Enunciado: Copie, do texto sobre a intervenção do Exército no Rio, o trecho que começa nas palavras "(Com aquele seu" e termina após "de ser atendida.".

Baile funk - Seu principal derivado, o estupro coletivo de garotas menores de idade, tornou-se símbolo de orgulho do “morro” |
A intervenção do
Exército no Rio de Janeiro, em mais uma tentativa de combater a ocupação
armada da cidade pelos criminosos, recebeu a aprovação de 80% da
população — é o que mostram os primeiros levantamentos feitos logo após a
chegada das tropas federais a esse pedaço do território brasileiro onde
o crime está em guerra aberta contra os cidadãos. Houve, naturalmente,
reações preocupadas por parte de muita gente — e não apenas da esquerda.
(Com aquele seu instinto que nunca falha na hora de ficar contra a
opinião da maioria, o PT e sua periferia, automaticamente,
escandalizaram-se com a intervenção. O que fizeram é o que sempre fazem
quando se trata de escolher entre a criminalidade, que a seu ver toma
parte nas “lutas populares”, e a ordem pública, que consideram coisa de
“direita”: ficaram, de olhos fechados, a favor do crime.) Junto com a
reação habitual dos nossos revolucionários, veio o espanto apreensivo de
uma parte do Brasil “civilizado”. O apoio maciço à intervenção no Rio,
segundo dizem, mostraria uma angustiante e apressada inclinação do
brasileiro a acreditar que os militares são “a solução” para tudo —
crime, corrupção, incompetência e todas as demais taras do Estado e da
sociedade no Brasil. Seria uma expectativa ruim, mesmo porque é
impossível de ser atendida.

Registros de dados:

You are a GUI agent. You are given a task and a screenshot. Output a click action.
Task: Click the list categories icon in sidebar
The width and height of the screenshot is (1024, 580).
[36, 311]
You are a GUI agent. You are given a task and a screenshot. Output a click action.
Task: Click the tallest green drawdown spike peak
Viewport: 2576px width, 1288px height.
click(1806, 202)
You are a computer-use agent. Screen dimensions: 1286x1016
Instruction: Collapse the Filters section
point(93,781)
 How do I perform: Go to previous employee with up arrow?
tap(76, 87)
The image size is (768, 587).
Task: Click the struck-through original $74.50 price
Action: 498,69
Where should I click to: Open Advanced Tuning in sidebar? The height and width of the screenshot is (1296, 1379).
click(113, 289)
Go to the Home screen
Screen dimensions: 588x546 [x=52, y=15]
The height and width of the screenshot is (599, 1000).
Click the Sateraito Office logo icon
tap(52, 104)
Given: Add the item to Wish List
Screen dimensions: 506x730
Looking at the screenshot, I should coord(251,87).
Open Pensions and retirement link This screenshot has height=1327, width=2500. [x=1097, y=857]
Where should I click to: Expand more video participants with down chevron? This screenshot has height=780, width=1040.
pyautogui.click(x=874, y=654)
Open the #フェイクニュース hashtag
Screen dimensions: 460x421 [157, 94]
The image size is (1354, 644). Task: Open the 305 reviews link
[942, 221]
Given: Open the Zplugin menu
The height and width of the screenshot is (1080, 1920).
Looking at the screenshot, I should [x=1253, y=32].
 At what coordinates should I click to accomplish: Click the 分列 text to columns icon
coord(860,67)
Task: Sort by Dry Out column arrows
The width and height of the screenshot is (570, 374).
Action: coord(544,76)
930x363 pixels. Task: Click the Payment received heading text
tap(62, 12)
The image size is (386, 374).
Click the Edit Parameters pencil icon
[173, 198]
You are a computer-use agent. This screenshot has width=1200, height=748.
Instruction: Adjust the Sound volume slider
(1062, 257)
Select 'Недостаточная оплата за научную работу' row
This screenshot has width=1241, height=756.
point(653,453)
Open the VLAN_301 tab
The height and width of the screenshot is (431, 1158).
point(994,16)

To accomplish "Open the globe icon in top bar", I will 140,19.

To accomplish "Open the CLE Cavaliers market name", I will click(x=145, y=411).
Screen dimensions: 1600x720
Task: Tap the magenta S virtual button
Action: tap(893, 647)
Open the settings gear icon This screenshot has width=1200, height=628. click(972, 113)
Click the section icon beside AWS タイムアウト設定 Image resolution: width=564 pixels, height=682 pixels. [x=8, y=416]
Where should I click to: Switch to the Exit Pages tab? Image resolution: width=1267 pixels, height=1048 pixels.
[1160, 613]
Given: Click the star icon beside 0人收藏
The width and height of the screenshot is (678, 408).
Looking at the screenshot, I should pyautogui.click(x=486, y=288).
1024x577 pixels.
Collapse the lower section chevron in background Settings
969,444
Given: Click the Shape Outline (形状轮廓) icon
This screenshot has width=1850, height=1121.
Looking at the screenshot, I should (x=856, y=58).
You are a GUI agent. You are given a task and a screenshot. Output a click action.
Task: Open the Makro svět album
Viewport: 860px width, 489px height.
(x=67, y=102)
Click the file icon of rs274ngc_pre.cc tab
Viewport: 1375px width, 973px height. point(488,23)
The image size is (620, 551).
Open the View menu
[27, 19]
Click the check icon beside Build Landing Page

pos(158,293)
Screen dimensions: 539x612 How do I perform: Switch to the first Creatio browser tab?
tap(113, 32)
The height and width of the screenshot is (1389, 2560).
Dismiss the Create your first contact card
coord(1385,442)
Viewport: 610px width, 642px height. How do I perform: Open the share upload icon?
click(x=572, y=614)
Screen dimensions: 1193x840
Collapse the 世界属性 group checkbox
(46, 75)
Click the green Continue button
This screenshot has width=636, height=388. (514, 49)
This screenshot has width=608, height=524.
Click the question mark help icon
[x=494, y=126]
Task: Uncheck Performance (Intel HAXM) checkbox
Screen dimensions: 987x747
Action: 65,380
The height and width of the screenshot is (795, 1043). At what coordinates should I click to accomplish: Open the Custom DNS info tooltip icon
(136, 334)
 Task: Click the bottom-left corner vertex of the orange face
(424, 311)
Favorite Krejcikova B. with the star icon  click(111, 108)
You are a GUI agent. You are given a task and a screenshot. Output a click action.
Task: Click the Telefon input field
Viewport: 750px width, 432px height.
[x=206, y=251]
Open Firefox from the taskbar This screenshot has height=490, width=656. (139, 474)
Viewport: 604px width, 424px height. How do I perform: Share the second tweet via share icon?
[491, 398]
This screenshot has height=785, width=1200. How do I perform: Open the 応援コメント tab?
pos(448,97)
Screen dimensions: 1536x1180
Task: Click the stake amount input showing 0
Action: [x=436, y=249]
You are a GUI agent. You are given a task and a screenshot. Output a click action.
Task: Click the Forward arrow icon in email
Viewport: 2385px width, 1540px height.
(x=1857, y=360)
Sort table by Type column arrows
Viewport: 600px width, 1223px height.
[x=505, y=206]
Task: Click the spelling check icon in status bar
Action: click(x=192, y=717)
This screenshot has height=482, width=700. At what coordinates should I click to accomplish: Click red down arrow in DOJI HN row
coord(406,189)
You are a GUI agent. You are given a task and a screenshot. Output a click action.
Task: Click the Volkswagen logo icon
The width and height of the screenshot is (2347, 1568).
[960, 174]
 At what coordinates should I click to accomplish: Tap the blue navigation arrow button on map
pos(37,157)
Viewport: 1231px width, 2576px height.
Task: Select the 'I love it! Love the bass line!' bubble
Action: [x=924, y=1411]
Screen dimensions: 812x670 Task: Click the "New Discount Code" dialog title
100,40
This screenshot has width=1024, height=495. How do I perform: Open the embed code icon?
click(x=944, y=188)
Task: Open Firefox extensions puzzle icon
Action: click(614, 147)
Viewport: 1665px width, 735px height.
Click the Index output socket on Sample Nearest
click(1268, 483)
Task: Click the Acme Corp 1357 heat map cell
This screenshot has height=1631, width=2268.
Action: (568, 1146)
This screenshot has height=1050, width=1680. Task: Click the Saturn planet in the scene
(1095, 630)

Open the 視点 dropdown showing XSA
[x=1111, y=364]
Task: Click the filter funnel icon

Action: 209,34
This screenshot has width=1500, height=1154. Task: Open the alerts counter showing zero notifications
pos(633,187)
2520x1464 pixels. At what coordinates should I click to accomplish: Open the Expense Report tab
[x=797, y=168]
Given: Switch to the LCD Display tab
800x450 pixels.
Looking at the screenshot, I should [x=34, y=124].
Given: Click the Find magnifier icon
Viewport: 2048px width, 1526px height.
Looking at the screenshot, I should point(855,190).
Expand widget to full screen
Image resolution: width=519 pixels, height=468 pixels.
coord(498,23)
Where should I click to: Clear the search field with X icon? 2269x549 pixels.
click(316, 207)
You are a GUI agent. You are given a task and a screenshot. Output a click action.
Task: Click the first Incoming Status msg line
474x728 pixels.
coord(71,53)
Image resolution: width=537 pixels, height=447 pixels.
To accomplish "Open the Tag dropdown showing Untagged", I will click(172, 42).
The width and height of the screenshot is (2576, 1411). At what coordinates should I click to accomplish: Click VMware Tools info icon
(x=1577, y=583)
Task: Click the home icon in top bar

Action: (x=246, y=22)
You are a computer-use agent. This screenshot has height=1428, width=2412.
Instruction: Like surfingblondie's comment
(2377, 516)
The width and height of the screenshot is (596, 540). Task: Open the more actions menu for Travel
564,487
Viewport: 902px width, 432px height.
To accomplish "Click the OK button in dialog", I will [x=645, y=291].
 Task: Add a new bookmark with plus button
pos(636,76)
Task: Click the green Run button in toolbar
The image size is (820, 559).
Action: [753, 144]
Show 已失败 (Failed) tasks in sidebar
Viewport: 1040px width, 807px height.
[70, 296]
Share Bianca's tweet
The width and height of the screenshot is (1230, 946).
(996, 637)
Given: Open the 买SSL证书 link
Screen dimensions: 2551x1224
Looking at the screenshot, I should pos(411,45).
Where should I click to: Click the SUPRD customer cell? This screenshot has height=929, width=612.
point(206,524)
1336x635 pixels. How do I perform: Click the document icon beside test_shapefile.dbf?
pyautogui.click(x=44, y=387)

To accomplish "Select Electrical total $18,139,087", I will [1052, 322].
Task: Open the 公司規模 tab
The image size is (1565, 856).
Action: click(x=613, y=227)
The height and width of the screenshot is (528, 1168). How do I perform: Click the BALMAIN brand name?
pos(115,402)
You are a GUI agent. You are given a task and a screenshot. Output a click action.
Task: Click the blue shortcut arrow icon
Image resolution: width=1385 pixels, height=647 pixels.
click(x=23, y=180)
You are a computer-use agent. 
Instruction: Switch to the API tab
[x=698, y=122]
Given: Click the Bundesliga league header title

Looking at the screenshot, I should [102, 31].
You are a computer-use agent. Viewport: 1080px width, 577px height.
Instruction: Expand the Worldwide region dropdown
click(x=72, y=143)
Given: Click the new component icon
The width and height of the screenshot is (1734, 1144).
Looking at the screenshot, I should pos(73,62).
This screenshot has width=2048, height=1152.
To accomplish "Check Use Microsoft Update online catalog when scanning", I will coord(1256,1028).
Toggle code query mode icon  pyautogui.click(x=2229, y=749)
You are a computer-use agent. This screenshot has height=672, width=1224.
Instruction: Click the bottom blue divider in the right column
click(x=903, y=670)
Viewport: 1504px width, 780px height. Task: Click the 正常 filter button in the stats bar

Resposta completa:
(Com aquele seu instinto que nunca falha na hora de ficar contra a
opinião da maioria, o PT e sua periferia, automaticamente,
escandalizaram-se com a intervenção. O que fizeram é o que sempre fazem
quando se trata de escolher entre a criminalidade, que a seu ver toma
parte nas “lutas populares”, e a ordem pública, que consideram coisa de
“direita”: ficaram, de olhos fechados, a favor do crime.) Junto com a
reação habitual dos nossos revolucionários, veio o espanto apreensivo de
uma parte do Brasil “civilizado”. O apoio maciço à intervenção no Rio,
segundo dizem, mostraria uma angustiante e apressada inclinação do
brasileiro a acreditar que os militares são “a solução” para tudo —
crime, corrupção, incompetência e todas as demais taras do Estado e da
sociedade no Brasil. Seria uma expectativa ruim, mesmo porque é
impossível de ser atendida.